Vide la consapevolezza
illuminare le tre streghe di colpo. Ovvio, erano Purosangue. Fu Lady
Andromeda
a parlare per prima. “Ti ha ripudiata?”
“Lo
farà. Lo farà appena si
sarà sposata, immagino …”
Serrò le dita sulla tazza. “Non vorrà
dare scalpore
prima del suo matrimonio.”
“Perché?” Fu Lady Narcissa a parlare, e
il tono era così freddo che sentì le
forze venir meno.
Ecco,
è appena cominciata.
“Cissy, che
importanza vuoi
che abbia? Diamine, si parla di ripudiare!”
Ribatté violentemente la sorella. Violet non svenne solo
perché sentiva la
presa gentile della madre di Scorpius ancora salda tra le sue dita. Lo
sapeva
che l’avrebbero disprezzata.
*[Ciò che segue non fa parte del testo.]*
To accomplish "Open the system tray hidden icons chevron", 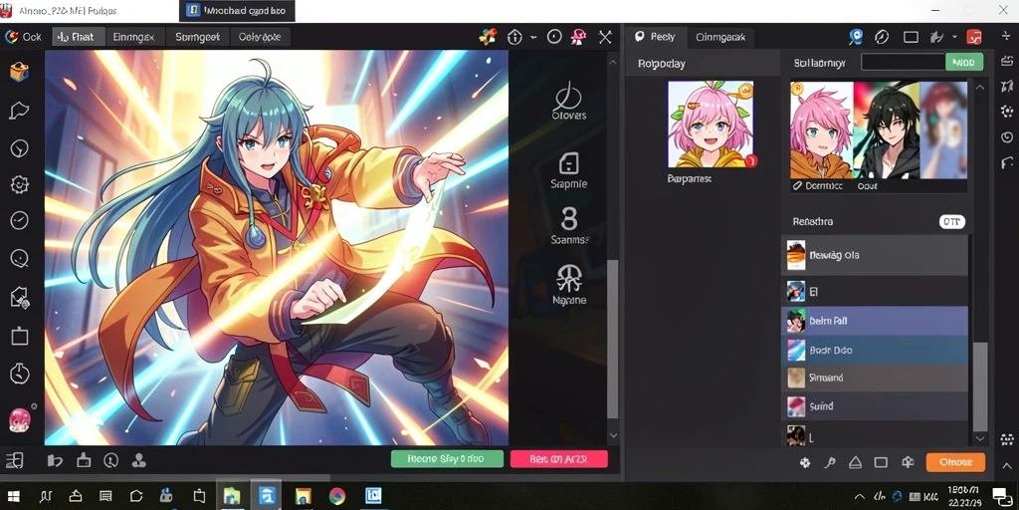I will click(859, 496).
Era così che
funzionava.
“Voglio solo
sapere che persona
abbiamo davanti, non mi sembra di chieder molto.”
Replicò la donna con calma.
“Violet, guardami.” Violet alzò lo
sguardo per riflettersi nelle iridi di
ghiaccio dell’anziana. Da giovane doveva essere stata
un’autentica bellezza
algida, di quelle capaci di inchiodare un mago alle sue promesse.
“Cos’hai
fatto per meritartelo?”
Niente.
Niente, assolutamente niente … Perché non me lo
merito!
Violet ispirò.
Poteva essere
spaventata, sola al mondo e improvvisamente nullatenente. Ma non
avrebbe
chiesto scusa per chi era. Non più.
“Amo.” Disse e forse fu un po’ troppo
teatrale, ma era pur sempre la verità. “Mi sono
innamorata e mia madre non
approva la mia scelta. Mi ha chiesto di rimangiarmi tutto, ed io ho
detto che
non potevo.”
Vide passare un forte
fremito nell’espressione
beffarda di Lady Andromeda. “Chi è il
ragazzo?” Il tono di voce si fece meno
categorico, più gentile. Comprensivo?
Se doveva finir ripudiata
dalla società in cui era cresciuta, tanto valeva portarsi
avanti con il lavoro.
“Io … non ho una particolare inclinazione verso i
ragazzi.”
Vi fu un breve silenzio e
Violet attese rassegnata che Lady Astoria la sciogliesse dalla stretta
per
guardarla con orrore. Non avvenne, anzi la rafforzò e la
guardò con gli stessi
occhi pronti e intelligenti del figlio. Scorpius poteva avere i colori
dei
Malfoy, ma la mimica era tutta Greengrass.
Lady Andromeda esplose di
colpo in una risata. “Dev’essere una
moda!” Esclamò divertita, ma non maligna. Anzi,
aveva cominciato a guardarla con aperta simpatia.
Ma…
Violet rimase senza parole.
“Per … per me non è una moda. Sono fatta così.”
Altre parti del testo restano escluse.